== ПИСЬМЕННОЕ ЗАДАНИЕ ==
Оформите все строки ниже в виде таблицы Markdown со столбцами «№» и «Строка». В первом столбце укажите номер строки, во втором саму строку, а пустые строки и изображения в таблицу не включайте.

== МАТЕРИАЛ ЗАДАНИЯ ==
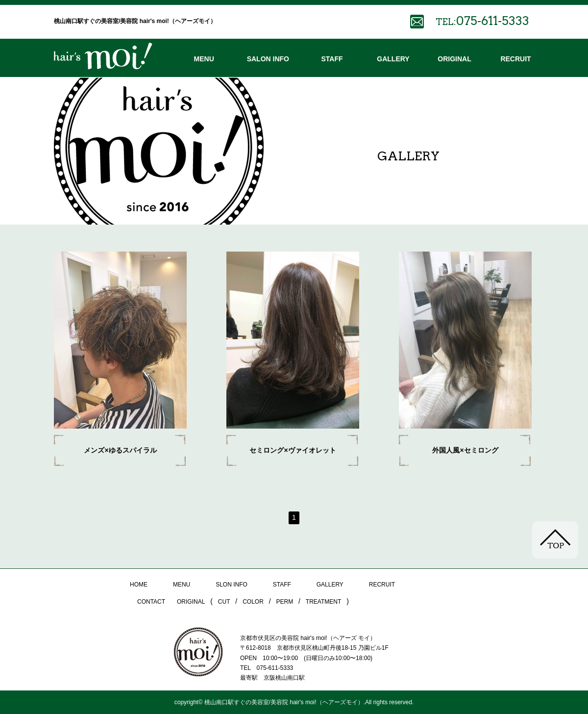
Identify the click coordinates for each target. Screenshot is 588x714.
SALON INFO (268, 59)
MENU (204, 59)
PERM (285, 602)
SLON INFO (231, 585)
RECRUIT (515, 59)
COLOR (253, 602)
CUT (224, 602)
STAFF (332, 59)
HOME (139, 585)
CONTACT (151, 602)
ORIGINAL (454, 59)
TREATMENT (323, 602)
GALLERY (393, 59)
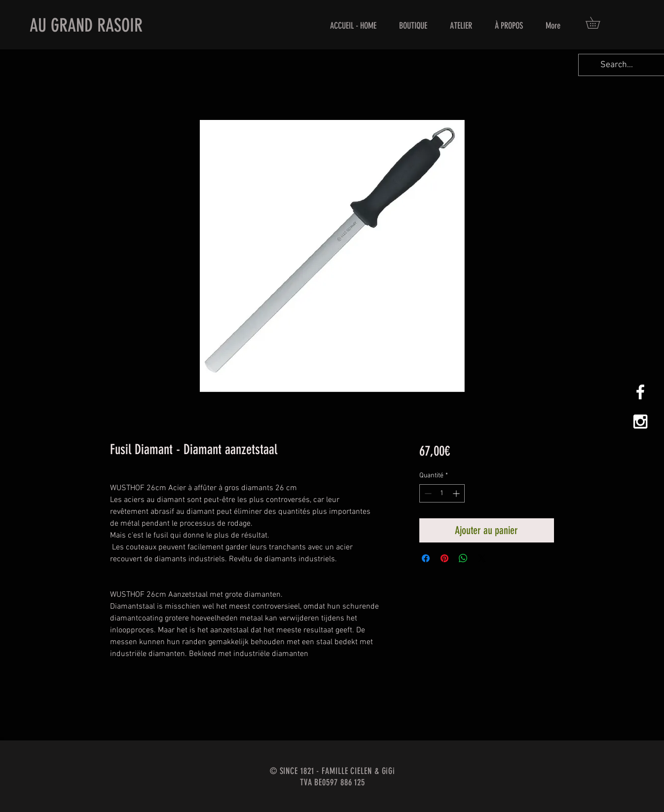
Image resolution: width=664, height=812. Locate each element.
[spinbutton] (442, 493)
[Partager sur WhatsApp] (463, 558)
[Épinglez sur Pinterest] (444, 558)
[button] (598, 23)
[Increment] (457, 493)
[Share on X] (482, 558)
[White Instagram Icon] (640, 422)
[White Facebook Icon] (640, 392)
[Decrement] (427, 493)
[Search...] (617, 65)
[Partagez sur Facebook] (426, 558)
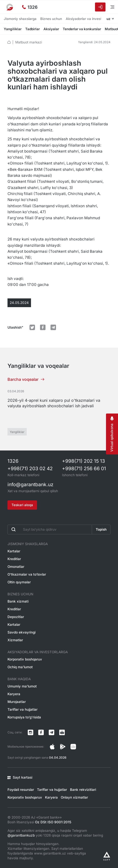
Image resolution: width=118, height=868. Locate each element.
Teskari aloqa (22, 505)
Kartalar (14, 551)
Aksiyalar (51, 29)
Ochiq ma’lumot (20, 667)
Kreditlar (14, 559)
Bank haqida (19, 679)
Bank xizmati (18, 601)
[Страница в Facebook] (63, 746)
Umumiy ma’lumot (22, 686)
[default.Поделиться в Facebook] (42, 327)
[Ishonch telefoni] (30, 7)
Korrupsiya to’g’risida (24, 717)
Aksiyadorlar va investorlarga (89, 19)
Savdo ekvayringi (21, 632)
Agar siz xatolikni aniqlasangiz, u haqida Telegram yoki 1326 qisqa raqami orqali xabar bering (55, 833)
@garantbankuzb (21, 835)
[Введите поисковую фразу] (50, 529)
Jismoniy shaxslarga (20, 19)
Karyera (14, 694)
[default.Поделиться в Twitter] (32, 327)
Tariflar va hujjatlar (22, 709)
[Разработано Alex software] (107, 856)
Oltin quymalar (19, 582)
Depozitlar (16, 617)
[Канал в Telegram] (51, 732)
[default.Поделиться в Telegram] (53, 327)
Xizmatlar (15, 640)
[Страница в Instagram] (52, 746)
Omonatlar (16, 566)
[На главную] (10, 7)
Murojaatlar (17, 702)
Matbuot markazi (29, 42)
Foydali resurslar (21, 789)
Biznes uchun (51, 19)
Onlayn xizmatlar (74, 797)
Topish (101, 529)
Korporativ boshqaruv (25, 659)
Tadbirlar (32, 29)
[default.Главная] (9, 42)
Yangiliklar (12, 29)
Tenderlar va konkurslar (82, 29)
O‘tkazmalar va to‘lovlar (27, 574)
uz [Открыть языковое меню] (109, 19)
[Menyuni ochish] (109, 7)
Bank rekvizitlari (83, 789)
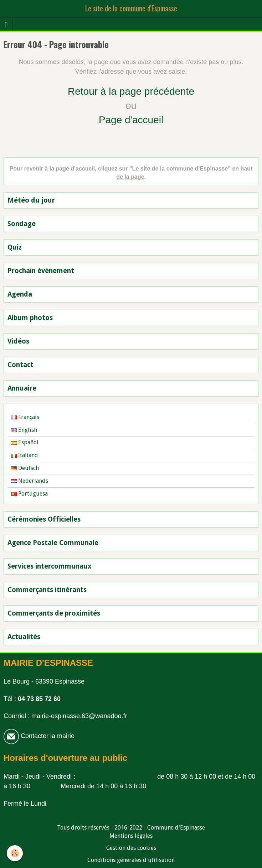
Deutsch (25, 468)
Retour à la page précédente (131, 91)
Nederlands (30, 481)
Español (25, 442)
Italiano (24, 455)
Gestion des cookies (131, 848)
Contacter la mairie (47, 736)
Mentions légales (131, 836)
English (24, 430)
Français (25, 417)
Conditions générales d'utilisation (131, 860)
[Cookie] (15, 853)
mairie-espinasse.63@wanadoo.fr (79, 716)
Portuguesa (29, 493)
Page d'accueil (131, 120)
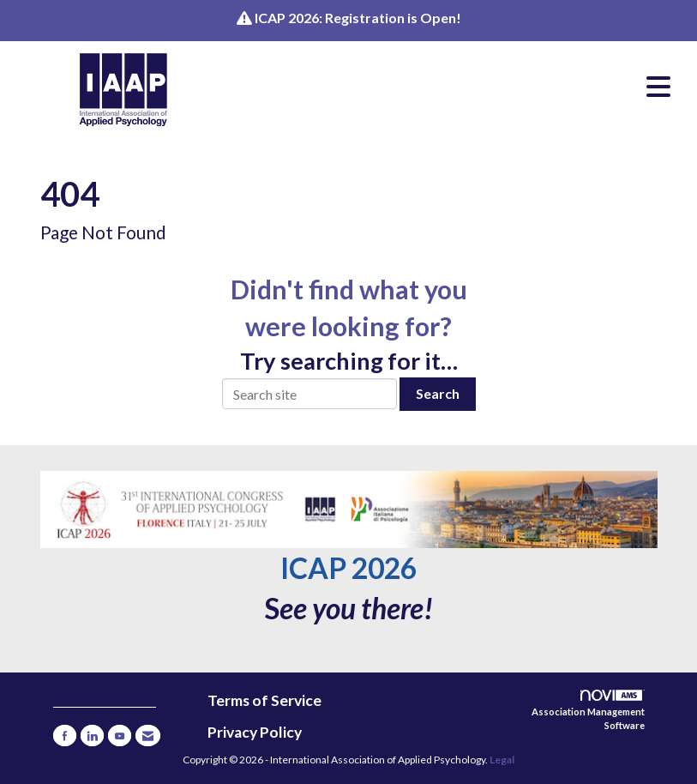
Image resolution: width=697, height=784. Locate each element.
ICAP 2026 (348, 568)
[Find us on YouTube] (119, 735)
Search (437, 393)
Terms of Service (264, 700)
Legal (502, 759)
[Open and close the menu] (457, 87)
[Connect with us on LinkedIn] (92, 735)
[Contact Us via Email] (147, 735)
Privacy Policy (255, 732)
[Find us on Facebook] (64, 735)
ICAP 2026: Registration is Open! (358, 17)
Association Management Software (588, 710)
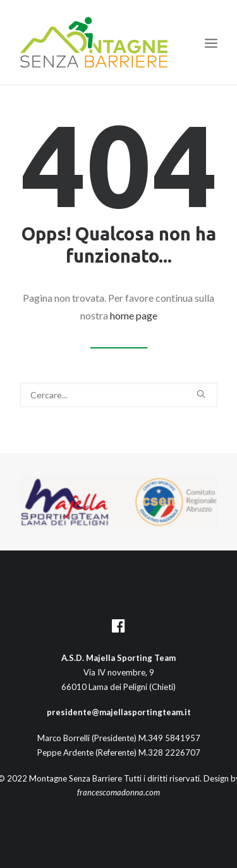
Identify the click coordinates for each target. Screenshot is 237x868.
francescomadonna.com (118, 792)
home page (133, 315)
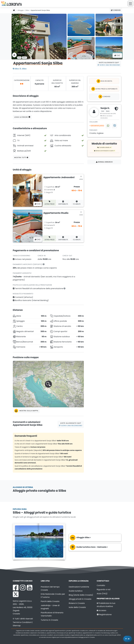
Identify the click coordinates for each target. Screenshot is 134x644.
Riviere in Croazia (77, 603)
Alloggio (21, 10)
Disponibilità (63, 203)
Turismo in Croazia (49, 620)
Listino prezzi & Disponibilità (104, 89)
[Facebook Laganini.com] (16, 588)
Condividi (116, 10)
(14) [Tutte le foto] (38, 204)
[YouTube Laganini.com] (30, 588)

== ОТВЕТ К ЗАДАНИЮ ==
| № | Строка |
|---|---|
| 1 | Identify the click coordinates for each target. Screenshot is 588x714. |
| 2 | SALON INFO (268, 59) |
| 3 | MENU (204, 59) |
| 4 | PERM (285, 602) |
| 5 | SLON INFO (231, 585) |
| 6 | RECRUIT (515, 59) |
| 7 | COLOR (253, 602) |
| 8 | CUT (224, 602) |
| 9 | STAFF (332, 59) |
| 10 | HOME (139, 585) |
| 11 | CONTACT (151, 602) |
| 12 | ORIGINAL (454, 59) |
| 13 | TREATMENT (323, 602) |
| 14 | GALLERY (393, 59) |
| 15 | Image resolution: width=664, height=812. Locate each element. |
| 16 | [spinbutton] (442, 493) |
| 17 | [Partager sur WhatsApp] (463, 558) |
| 18 | [Épinglez sur Pinterest] (444, 558) |
| 19 | [button] (598, 23) |
| 20 | [Increment] (457, 493) |
| 21 | [Share on X] (482, 558) |
| 22 | [White Instagram Icon] (640, 422) |
| 23 | [White Facebook Icon] (640, 392) |
| 24 | [Decrement] (427, 493) |
| 25 | [Search...] (617, 65) |
| 26 | [Partagez sur Facebook] (426, 558) |
| 27 | Image resolution: width=118, height=868. Locate each element. |
| 28 | Teskari aloqa (22, 505) |
| 29 | Kartalar (14, 551) |
| 30 | Aksiyalar (51, 29) |
| 31 | Ochiq ma’lumot (20, 667) |
| 32 | Kreditlar (14, 559) |
| 33 | Bank haqida (19, 679) |
| 34 | Bank xizmati (18, 601) |
| 35 | [Страница в Facebook] (63, 746) |
| 36 | Umumiy ma’lumot (22, 686) |
| 37 | [default.Поделиться в Facebook] (42, 327) |
| 38 | [Ishonch telefoni] (30, 7) |
| 39 | Korrupsiya to’g’risida (24, 717) |
| 40 | Aksiyadorlar va investorlarga (89, 19) |
| 41 | Savdo ekvayringi (21, 632) |
| 42 | Agar siz xatolikni aniqlasangiz, u haqida Telegram yoki 1326 qisqa raqami orqali xabar bering (55, 833) |
| 43 | @garantbankuzb (21, 835) |
| 44 | [Введите поисковую фразу] (50, 529) |
| 45 | Jismoniy shaxslarga (20, 19) |
| 46 | Karyera (14, 694) |
| 47 | [default.Поделиться в Twitter] (32, 327) |
| 48 | Tariflar va hujjatlar (22, 709) |
| 49 | [Разработано Alex software] (107, 856) |
| 50 | Oltin quymalar (19, 582) |
| 51 | Depozitlar (16, 617) |
| 52 | [Канал в Telegram] (51, 732) |
| 53 | [default.Поделиться в Telegram] (53, 327) |
| 54 | Xizmatlar (15, 640) |
| 55 | [Страница в Instagram] (52, 746) |
| 56 | Omonatlar (16, 566) |
| 57 | [На главную] (10, 7) |
| 58 | Murojaatlar (17, 702) |
| 59 | Matbuot markazi (29, 42) |
| 60 | Foydali resurslar (21, 789) |
| 61 | Biznes uchun (51, 19) |
| 62 | Onlayn xizmatlar (74, 797) |
| 63 | Topish (101, 529) |
| 64 | Korporativ boshqaruv (25, 659) |
| 65 | Tadbirlar (32, 29) |
| 66 | [default.Главная] (9, 42) |
| 67 | Yangiliklar (12, 29) |
| 68 | Tenderlar va konkurslar (82, 29) |
| 69 | O‘tkazmalar va to‘lovlar (27, 574) |
| 70 | uz [Открыть языковое меню] (109, 19) |
| 71 | [Menyuni ochish] (109, 7) |
| 72 | Bank rekvizitlari (83, 789) |
| 73 | Deutsch (25, 468) |
| 74 | Retour à la page précédente (131, 91) |
| 75 | Nederlands (30, 481) |
| 76 | Español (25, 442) |
| 77 | Italiano (24, 455) |
| 78 | Gestion des cookies (131, 848) |
| 79 | Contacter la mairie (47, 736) |
| 80 | Mentions légales (131, 836) |
| 81 | English (24, 430) |
| 82 | Français (25, 417) |
| 83 | Conditions générales d'utilisation (131, 860) |
| 84 | [Cookie] (15, 853) |
| 85 | mairie-espinasse.63@wanadoo.fr (79, 716) |
| 86 | Portuguesa (29, 493) |
| 87 | Page d'accueil (131, 120) |
| 88 | Image resolution: width=697, height=784. Locate each element. |
| 89 | ICAP 2026 (348, 568) |
| 90 | [Find us on YouTube] (119, 735) |
| 91 | Search (437, 393) |
| 92 | Terms of Service (264, 700) |
| 93 | Legal (502, 759) |
| 94 | [Open and close the menu] (457, 87) |
| 95 | [Connect with us on LinkedIn] (92, 735) |
| 96 | [Contact Us via Email] (147, 735) |
| 97 | Privacy Policy (255, 732) |
| 98 | [Find us on Facebook] (64, 735) |
| 99 | ICAP 2026: Registration is Open! (358, 17) |
| 100 | Association Management Software (588, 710) |
| 101 | Identify the click coordinates for each target. Screenshot is 237x868. |
| 102 | francescomadonna.com (118, 792) |
| 103 | home page (133, 315) |
| 104 | Identify the click coordinates for each target. Screenshot is 134x644. |
| 105 | Riviere in Croazia (77, 603) |
| 106 | Alloggio (21, 10) |
| 107 | Disponibilità (63, 203) |
| 108 | Turismo in Croazia (49, 620) |
| 109 | Listino prezzi & Disponibilità (104, 89) |
| 110 | [Facebook Laganini.com] (16, 588) |
| 111 | Condividi (116, 10) |
| 112 | (14) [Tutte le foto] (38, 204) |
| 113 | [YouTube Laganini.com] (30, 588) |